The costume designer reveals how she helped fabricate The Holdovers’ sensitive and encompassing visual language
Seaming together the narrative turns of The Holdovers, a redemptive tale which unfurls against the cold-hearted backdrop of an elite New England boarding school, is costume designer Wendy Chuck’s magnificent tweed-heavy outfitting. Through her precision, each costume not only appeases the marooned (in both tone and location) early 1970s setting, but also allows the viewer to gently bear witness to the characters’ prickled stories.
Chuck and The Holdovers’ director Alexander Payne have worked together now on eight films, an ongoing relationship that allows Chuck to swiftly understand the quirks and specificities of his vision. “We had one day, two days before we started shooting, to do all of the fittings,” the costume designer laughs, “so to get all these guys fitted and in character in one day was nothing short of a miracle.”
Additionally, as the film unfolds within a tight two-week frame, Chuck had to ensure that each character fully inhabited every detail of their costume. “You don’t want to keep introducing new things,” she explains, “when something is so character-driven, you kind of get an iconic look and stick with it.” Coats, in particular, came to carry great significance, protecting not only against frigid north-eastern American winters but also swaddling each character’s hurt and sadness.
Below, AnOther caught up with Wendy Chuck to discuss how she came to fabricate The Holdovers’ sensitive and encompassing visual language through her costume design.
Madeleine Rothery: What was the starting point for developing your visual language?
Wendy Chuck: We started with general references of late 60s clothes, and then narrowed it into the academic world, which is a little more specific and less fashion-forward. Then we narrowed it into more character-driven references. My assistant and I started making photo files of every character and we’d just dump things into there. When I would meet with Alexander [Payne], I’d show him, and we’d start eliminating or formulating. For Paul, he came in with the reference of “Mr McAllister in [the film] Election” but 30 years on. Different environment, but that same kind of sad sack-ness about him.
We went to Western Costume in Los Angeles, where I’m based, and just started pulling a bunch of vintage rentals from the stacks there. I put together a Paul Hunnam look, which is all very dishevelled. [Alexander] also gave me the look of corduroy but really worn in, with elbow pads and kind of busted-out knees. And it’s all to look really old, like he’s had it forever.
MR: Did anything change when you then met Paul Giamatti?
WC: We didn’t have a lot of time to be able to change things. Paul [Giamatti] is such a collaborator so I’d spoken to him before. And David Hemingson, the writer, had attended the schools so he had reference to a company in New York called J Press where he knew that all his teachers had sourced their clothes. And they are still in existence – they still have the three-piece corduroy suits. So, we were able to go there and get in his head. That’s where Paul’s Christmas party suit comes from … J Press is still very much a walk-in and walk-out, like with a professorial look kind of shop.
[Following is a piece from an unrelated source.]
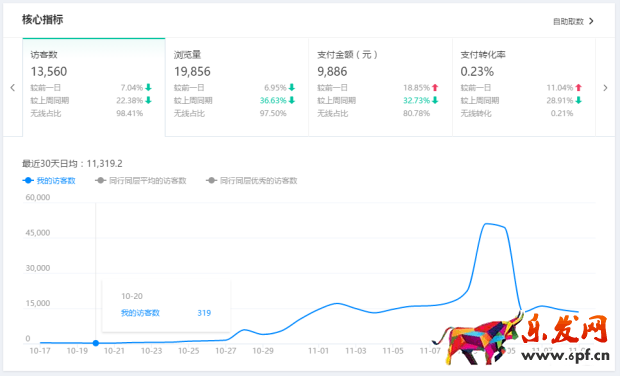Select the 支付转化率 metric card
The height and width of the screenshot is (376, 620).
524,87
MR: There’s a coherency among each character’s costume yet there are tonal differences which really materialises the underlying narrative tension – each has their own tragedies, but they are ultimately cut from the same cloth. How did you develop each colour palette?
WC: I don’t know I did it so consciously. Everything happened so fast, and the fittings of the boys were all in one day … But I knew that I was going to put Mary [Lamb] in blue and red colours. Just this morning, I found some old emails that Alexander had sent me in reference to colour and the Virgin Mary. The red and blue are the colours of the Virgin Mary; together they make purple. Paul’s [palette] was kind of dull and grey like a mouse. And Angus had more greens and blues. But they weren’t bright, and they weren’t outside of the palette of the late 60s. But I think there was enough definition for them to be individual and cut from the same cloth as you said.
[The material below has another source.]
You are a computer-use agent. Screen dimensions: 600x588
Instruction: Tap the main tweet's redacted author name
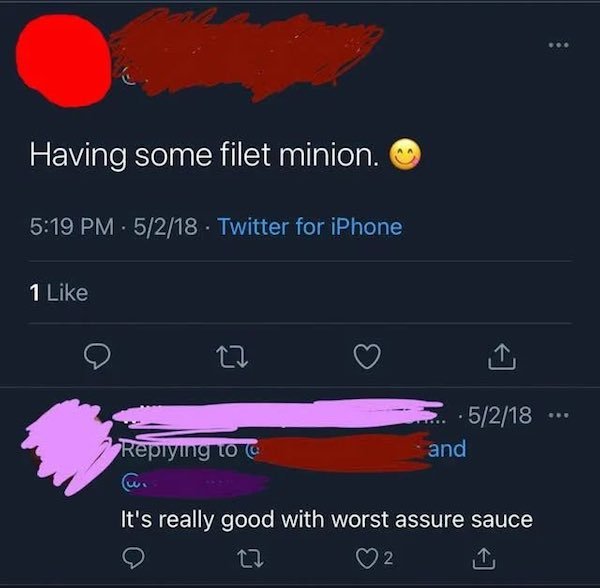247,55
MR: Were there any challenges in dressing modern body types in vintage silhouettes?
WC: That period was a crossover – we still had the stovepipe [pants] of the 60s, some slight bootcut, and then some wider flares. But they were so high-waisted and modern bodies can’t really wear them. I really do think bodies were shaped differently then. What I’ve learnt – and I’ve said this a few times now – is that fast food wasn’t around at that time. So, especially in the US where it’s so abundant now, and we have an obesity problem, bodies are different. And also, shoe sizes – feet weren’t as big or as wide then … So, you know, there’s the challenge for a designer who wants to use vintage but has to fit a modern body!
The Holdovers is out in UK cinemas now.